## Document segment
Oh, I think he made it clear he understand that there are biological differences. He just apparently doesn't give a flip if it's about the top 0.1% who are fit enough to compete. Screw them and their biological advantages. Well, at least as long as they're real women. He seems to care all right when it's trans-women.

IIRC it was JK Rowling who made an observation along the line that a lot of people didn't care when it was women having problems, but suddenly care when it's about guys in dresses. Of course, she got people screaming "transphobe!!!" at her for it, but it seems to me like treads like this just show that she was right.

Ziggurat 8th March 2019 11:27 AM

Quote:

Originally Posted by Archie Gemmill Goal (Post 12625999)
Not all transwomen are going to significantly or even necessarily ANY better than ciswomen in a given sport.

Doesn't matter. We don't let a weak man enter a women's weightlifting competition just because he'll lose.

Quote:

Well we don't actually know what fans think, or how they will feel after its been happening for 20 or 30 years. But that's not really the key question anyway. Did fans necessarily want black people competing in baseball alongside white people?
For the most part, they didn't mind. Teams that integrated didn't take a financial hit for doing so.

Quote:

Well I disagree. We don't pander to prejudice and discrimination and bigotry in other fields and I don't think we should do so in sport either.
If you don't want any discrimination in sports, then do away with separate womens sports completely. Be honest about it.

[Stored data]
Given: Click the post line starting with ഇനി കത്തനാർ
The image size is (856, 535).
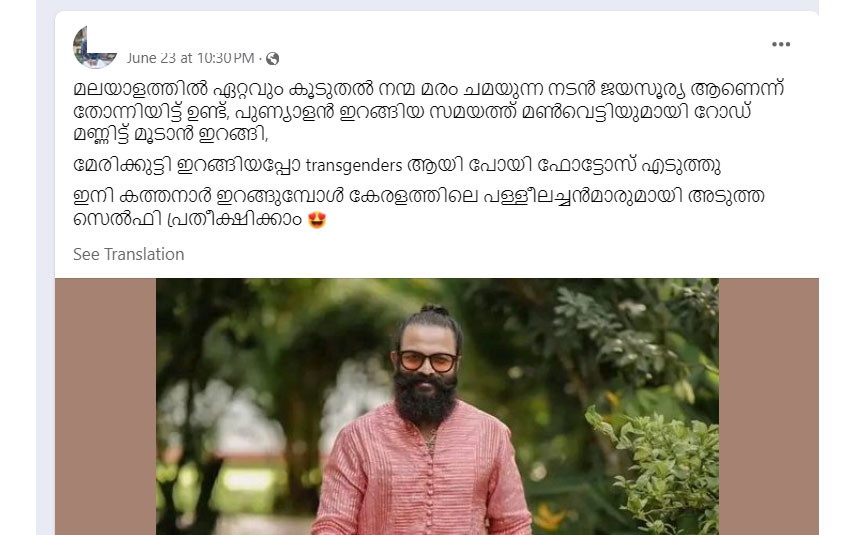Looking at the screenshot, I should pos(419,196).
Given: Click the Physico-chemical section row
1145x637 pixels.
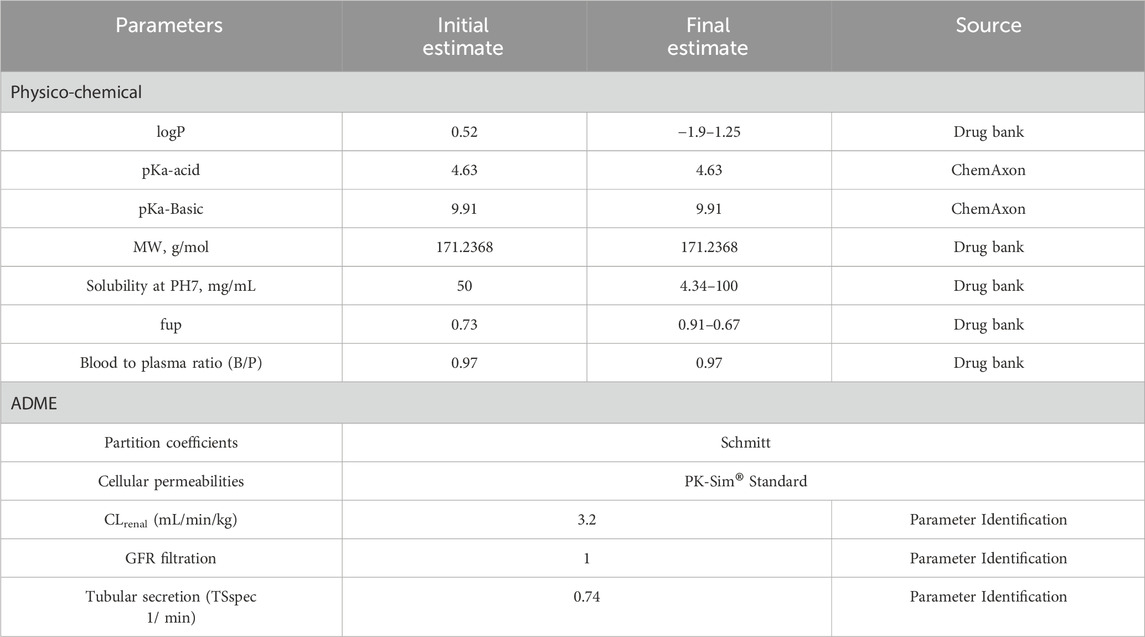Looking at the screenshot, I should (x=572, y=92).
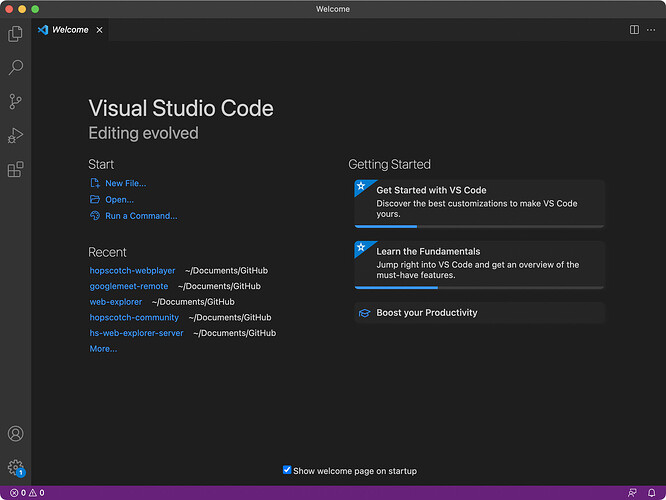666x500 pixels.
Task: Open the Search view icon
Action: [15, 68]
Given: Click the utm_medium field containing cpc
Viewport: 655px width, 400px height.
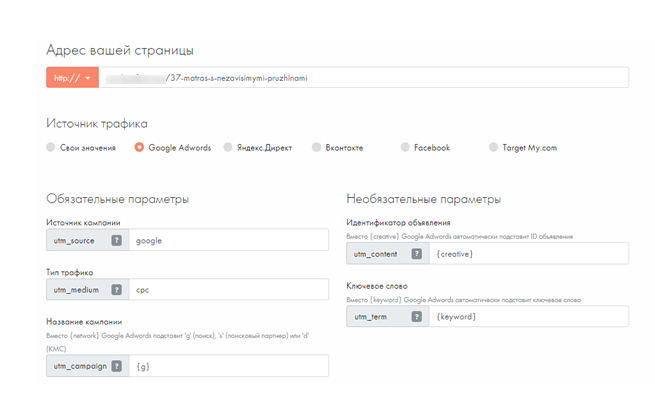Looking at the screenshot, I should coord(228,289).
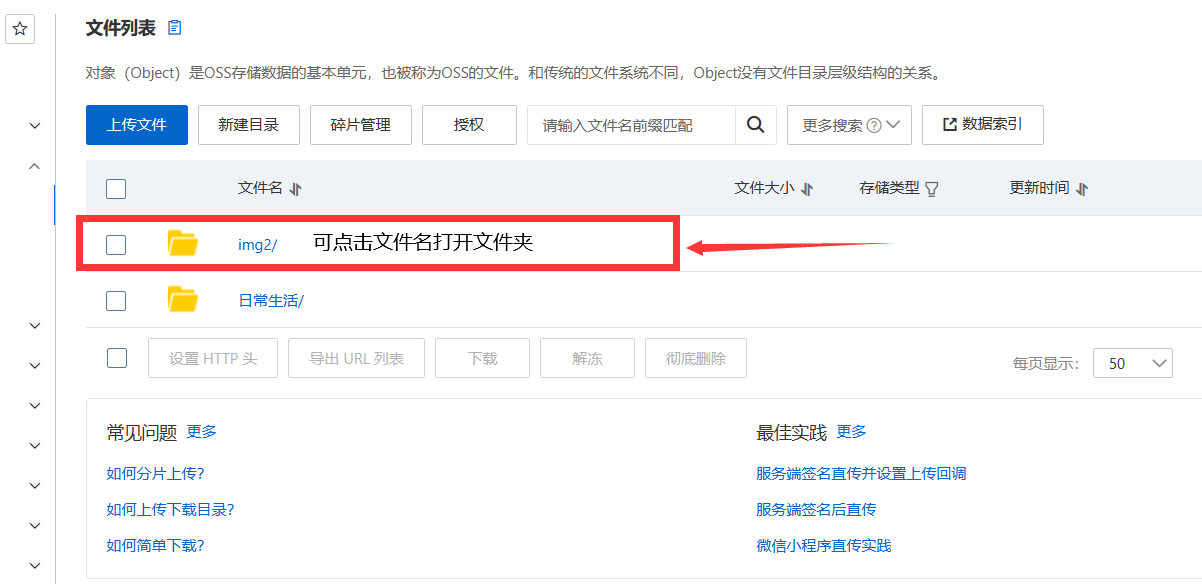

## Work instructions
Continue the forum thread on transgender women competing in women's sports from the point where it stops.

## Answer to the exercise
But letting trans women compete in womens sports while trying to maintain the fiction that it even is still womens sports will kill it, and it will kill it dishonestly.

theprestige 8th March 2019 11:45 AM

Quote:

Originally Posted by Ziggurat (Post 12626228)
But letting trans women compete in womens sports while trying to maintain the fiction that it even is still womens sports will kill it, and it will kill it dishonestly.

"... wear its carcass as a skin suit, while demanding respect."

attempt5001 8th March 2019 12:16 PM

Quote:

Originally Posted by Archie Gemmill Goal (Post 12625821)
This is demonstrably not the case. Which is part of the point I have been making all along. For a multitude of reasons not least of all biological differences WITHIN the groups being discussed.

Yes, but the risk in this scenario is that whereas it used to be possible for the 0.1% most genetically well-suited, determined, and fortunate females to compete in elite sport (which inspired a great many more to participate or just feel encouraged), that number (and it's positive impact on women and young girls) could be significantly reduced if the opportunity is reduced, which seems very likely, especially at the highest levels, where there is the most exposure and impact. In this situation, the very act of being born female would be a disadvantage, no matter where on the genetically-well-suited-for-sport spectrum one lies.

Do you have any response to the other aspects of my post. Like you, I feel this is worth giving thought to and discussing. It seems though, (perhaps because of the thread title) that you are assuming that anyone who has concluded that trans-women should not compete against females has not given this due thought. I don't think that is the case given that even the very thoughtful alternatives seem non-viable.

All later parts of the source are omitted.